Oh how the time flies when you're on holiday. We've been in York for a week now, and have an apartment within a pigeon's flutter of the famous York Minster and the city centre, The Shambles, overhung by teetering medieval houses.
My, we're in a great little spot. Having stayedin a fair few self-catering apartments and hotels over the years, the And Another Thing team is convinced that your holiday nest should be close to where the main attractions are. You'll pay a little more but you save hugely on transport costs and down time getting to them.
Better that than renting a converted barn in the country - of which there are hundreds - and having to jump in the car every time you want to go somewhere. However, a remote quiet country setting with its associated smells does have a certain appeal for many holidaymakers.
Mention Yorkshire and you think of dales and moors, headlands, cliffs, city walls, steel mills, coal mines and woollen mills - and of course veterinarian/writer James Herriot. It's all here, including the churches and monasteries begging to be explored. We have a love of ye olde stuffe - in particular ageing stone buildings.

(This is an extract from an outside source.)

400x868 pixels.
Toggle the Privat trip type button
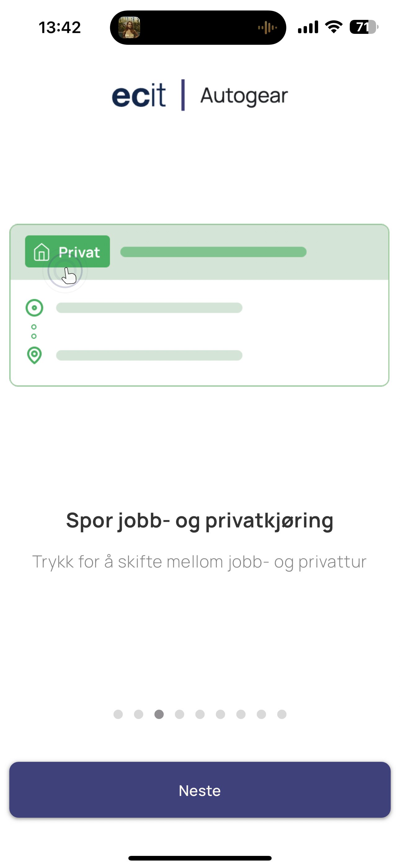[67, 252]
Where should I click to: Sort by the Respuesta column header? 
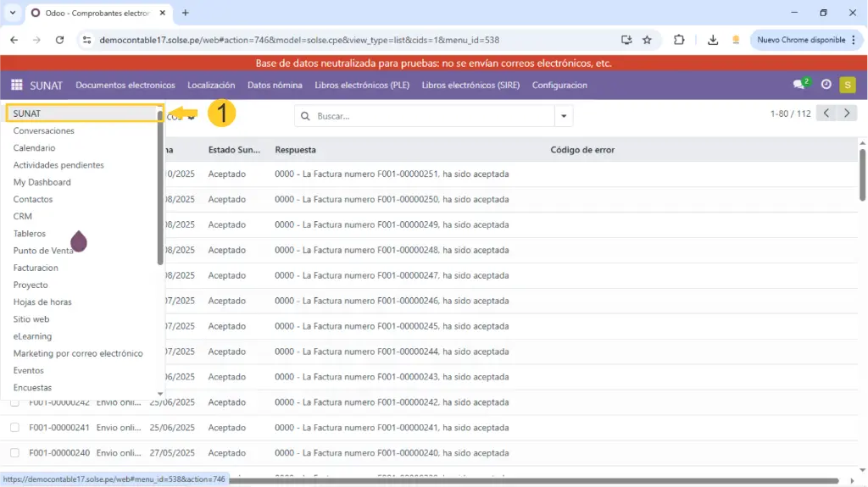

We never tire of trekking up worn steps and pulling open a creaking 500-year-old church oak door and exploring the darkly lit interior. We've recently checked out the famous fishing ports of Staithes, Whitby and Robin Hood's Bay about an hour's drive from York.
They say that if you want the world's best fish and chips, Whitby is the place to get them and, for the prettiest little alleyways and lived-in cottages, Robin Hood's Bay is the place for those.
There are two frustrating things about Britain for of which the locals cannot offer a decent explanation. Why do they still use those 1950s stainless steel teapots in their tearooms - the ones where the shape of the spout causes the tea to pour everywhere except in your cup. And why do they still have 1, 2 and 5p copper coins that are next to worthless. France is the same.
Kiwis saw sense years ago and ditched the pesky little things. "Save the pennies and the pounds look after themselves" I've been told. That's the most ridiculous piece of reverse logic I've ever heard.
Holidays are wonderful, but not always beer and skittles - the most simple tasks can often be so difficult, like returning our little Peugeot to the depot in France on the periphery of the airport. We were assured that the depot address was programmed into the GPS and that as long as we followed the little blue arrow on the screen, we'd get there. Well we didn't. Instead we were directed right to the heart of Charles de Gaulle terminal 1 at the airport.
Nothing that a hugely expensive phone call to the depot couldn't fix, and with the new co-ordinates now entered into the GPS, it was "simply" a problem of getting out of the airport. But with the barrier firmly down in front of our car and the machine showing no coin slot whatsoever, we were trapped. Fortunately an attendant skipped promptly over to us and let us through.
"It's a crazy system" he said, "and France is a crazy place".
He's certainly not wrong there, but that being said - give us another two years and we'll be back.